Please reproduce all of the lines below, word for word and in full.

Stored items
- Opening Delimiter -
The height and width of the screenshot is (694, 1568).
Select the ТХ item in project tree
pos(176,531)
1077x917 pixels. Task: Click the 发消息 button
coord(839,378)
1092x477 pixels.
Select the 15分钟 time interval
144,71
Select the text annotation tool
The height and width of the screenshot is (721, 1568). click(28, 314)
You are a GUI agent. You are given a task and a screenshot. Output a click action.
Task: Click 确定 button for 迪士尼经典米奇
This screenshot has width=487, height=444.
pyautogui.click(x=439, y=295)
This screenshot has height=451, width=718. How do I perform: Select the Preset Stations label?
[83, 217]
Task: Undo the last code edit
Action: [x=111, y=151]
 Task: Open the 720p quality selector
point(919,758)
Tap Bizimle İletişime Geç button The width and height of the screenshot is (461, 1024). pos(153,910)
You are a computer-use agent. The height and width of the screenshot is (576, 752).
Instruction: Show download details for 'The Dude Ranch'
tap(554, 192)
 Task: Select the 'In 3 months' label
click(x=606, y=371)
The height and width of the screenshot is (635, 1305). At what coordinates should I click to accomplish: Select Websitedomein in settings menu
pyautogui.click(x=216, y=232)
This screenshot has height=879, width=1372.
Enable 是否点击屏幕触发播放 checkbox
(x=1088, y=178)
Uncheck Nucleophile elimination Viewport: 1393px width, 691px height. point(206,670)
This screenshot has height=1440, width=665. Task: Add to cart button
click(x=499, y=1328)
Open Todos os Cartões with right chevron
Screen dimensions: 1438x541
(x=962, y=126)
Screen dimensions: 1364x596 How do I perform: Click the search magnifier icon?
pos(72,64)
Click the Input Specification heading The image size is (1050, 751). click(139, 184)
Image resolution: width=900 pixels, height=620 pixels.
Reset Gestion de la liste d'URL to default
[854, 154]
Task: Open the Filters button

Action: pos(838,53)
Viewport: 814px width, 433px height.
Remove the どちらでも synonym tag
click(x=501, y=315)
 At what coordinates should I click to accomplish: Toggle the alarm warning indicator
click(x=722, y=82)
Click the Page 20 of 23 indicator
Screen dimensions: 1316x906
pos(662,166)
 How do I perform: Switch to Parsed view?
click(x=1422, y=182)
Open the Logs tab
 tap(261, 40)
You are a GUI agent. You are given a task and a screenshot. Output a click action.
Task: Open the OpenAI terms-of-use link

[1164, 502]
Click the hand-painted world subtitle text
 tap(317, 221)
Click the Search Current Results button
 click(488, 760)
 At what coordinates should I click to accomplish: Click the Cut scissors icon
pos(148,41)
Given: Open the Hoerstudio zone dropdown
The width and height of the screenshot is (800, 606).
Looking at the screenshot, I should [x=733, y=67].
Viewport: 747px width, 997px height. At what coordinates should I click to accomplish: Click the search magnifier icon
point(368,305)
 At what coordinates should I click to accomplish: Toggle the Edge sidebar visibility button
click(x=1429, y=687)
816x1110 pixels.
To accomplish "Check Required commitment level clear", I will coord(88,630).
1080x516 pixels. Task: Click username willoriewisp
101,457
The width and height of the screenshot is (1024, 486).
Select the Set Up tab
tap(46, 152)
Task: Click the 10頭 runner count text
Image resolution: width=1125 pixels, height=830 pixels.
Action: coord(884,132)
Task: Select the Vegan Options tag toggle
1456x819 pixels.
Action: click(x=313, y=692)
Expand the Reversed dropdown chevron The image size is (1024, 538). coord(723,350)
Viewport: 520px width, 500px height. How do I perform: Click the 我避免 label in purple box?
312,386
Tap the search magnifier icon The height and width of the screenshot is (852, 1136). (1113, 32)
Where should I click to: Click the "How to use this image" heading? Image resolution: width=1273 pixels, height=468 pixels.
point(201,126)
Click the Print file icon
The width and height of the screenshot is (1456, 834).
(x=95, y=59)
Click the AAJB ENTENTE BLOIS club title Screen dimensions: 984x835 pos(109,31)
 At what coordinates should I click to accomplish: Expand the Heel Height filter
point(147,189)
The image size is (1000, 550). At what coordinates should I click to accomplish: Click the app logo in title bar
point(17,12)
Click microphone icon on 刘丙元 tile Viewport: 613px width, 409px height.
- Closing Delimiter -
◆ Exercise result ◆
The height and width of the screenshot is (694, 1568).
Select the ТХ item in project tree
pos(176,531)
1077x917 pixels. Task: Click the 发消息 button
coord(839,378)
1092x477 pixels.
Select the 15分钟 time interval
144,71
Select the text annotation tool
The height and width of the screenshot is (721, 1568). click(28, 314)
You are a GUI agent. You are given a task and a screenshot. Output a click action.
Task: Click 确定 button for 迪士尼经典米奇
This screenshot has width=487, height=444.
pyautogui.click(x=439, y=295)
This screenshot has height=451, width=718. How do I perform: Select the Preset Stations label?
[83, 217]
Task: Undo the last code edit
Action: [x=111, y=151]
 Task: Open the 720p quality selector
point(919,758)
Tap Bizimle İletişime Geç button The width and height of the screenshot is (461, 1024). pos(153,910)
You are a computer-use agent. The height and width of the screenshot is (576, 752).
Instruction: Show download details for 'The Dude Ranch'
tap(554, 192)
 Task: Select the 'In 3 months' label
click(x=606, y=371)
The height and width of the screenshot is (635, 1305). At what coordinates should I click to accomplish: Select Websitedomein in settings menu
pyautogui.click(x=216, y=232)
This screenshot has height=879, width=1372.
Enable 是否点击屏幕触发播放 checkbox
(x=1088, y=178)
Uncheck Nucleophile elimination Viewport: 1393px width, 691px height. point(206,670)
This screenshot has height=1440, width=665. Task: Add to cart button
click(x=499, y=1328)
Open Todos os Cartões with right chevron
Screen dimensions: 1438x541
(x=962, y=126)
Screen dimensions: 1364x596 How do I perform: Click the search magnifier icon?
pos(72,64)
Click the Input Specification heading The image size is (1050, 751). click(139, 184)
Image resolution: width=900 pixels, height=620 pixels.
Reset Gestion de la liste d'URL to default
[854, 154]
Task: Open the Filters button

Action: pos(838,53)
Viewport: 814px width, 433px height.
Remove the どちらでも synonym tag
click(x=501, y=315)
 At what coordinates should I click to accomplish: Toggle the alarm warning indicator
click(x=722, y=82)
Click the Page 20 of 23 indicator
Screen dimensions: 1316x906
pos(662,166)
 How do I perform: Switch to Parsed view?
click(x=1422, y=182)
Open the Logs tab
 tap(261, 40)
You are a GUI agent. You are given a task and a screenshot. Output a click action.
Task: Open the OpenAI terms-of-use link

[1164, 502]
Click the hand-painted world subtitle text
 tap(317, 221)
Click the Search Current Results button
 click(488, 760)
 At what coordinates should I click to accomplish: Click the Cut scissors icon
pos(148,41)
Given: Open the Hoerstudio zone dropdown
The width and height of the screenshot is (800, 606).
Looking at the screenshot, I should [x=733, y=67].
Viewport: 747px width, 997px height. At what coordinates should I click to accomplish: Click the search magnifier icon
point(368,305)
 At what coordinates should I click to accomplish: Toggle the Edge sidebar visibility button
click(x=1429, y=687)
816x1110 pixels.
To accomplish "Check Required commitment level clear", I will coord(88,630).
1080x516 pixels. Task: Click username willoriewisp
101,457
The width and height of the screenshot is (1024, 486).
Select the Set Up tab
tap(46, 152)
Task: Click the 10頭 runner count text
Image resolution: width=1125 pixels, height=830 pixels.
Action: coord(884,132)
Task: Select the Vegan Options tag toggle
1456x819 pixels.
Action: click(x=313, y=692)
Expand the Reversed dropdown chevron The image size is (1024, 538). coord(723,350)
Viewport: 520px width, 500px height. How do I perform: Click the 我避免 label in purple box?
312,386
Tap the search magnifier icon The height and width of the screenshot is (852, 1136). (1113, 32)
Where should I click to: Click the "How to use this image" heading? Image resolution: width=1273 pixels, height=468 pixels.
point(201,126)
Click the Print file icon
The width and height of the screenshot is (1456, 834).
(x=95, y=59)
Click the AAJB ENTENTE BLOIS club title Screen dimensions: 984x835 pos(109,31)
 At what coordinates should I click to accomplish: Expand the Heel Height filter
point(147,189)
The image size is (1000, 550). At what coordinates should I click to accomplish: Click the app logo in title bar
point(17,12)
Click microphone icon on 刘丙元 tile Viewport: 613px width, 409px height.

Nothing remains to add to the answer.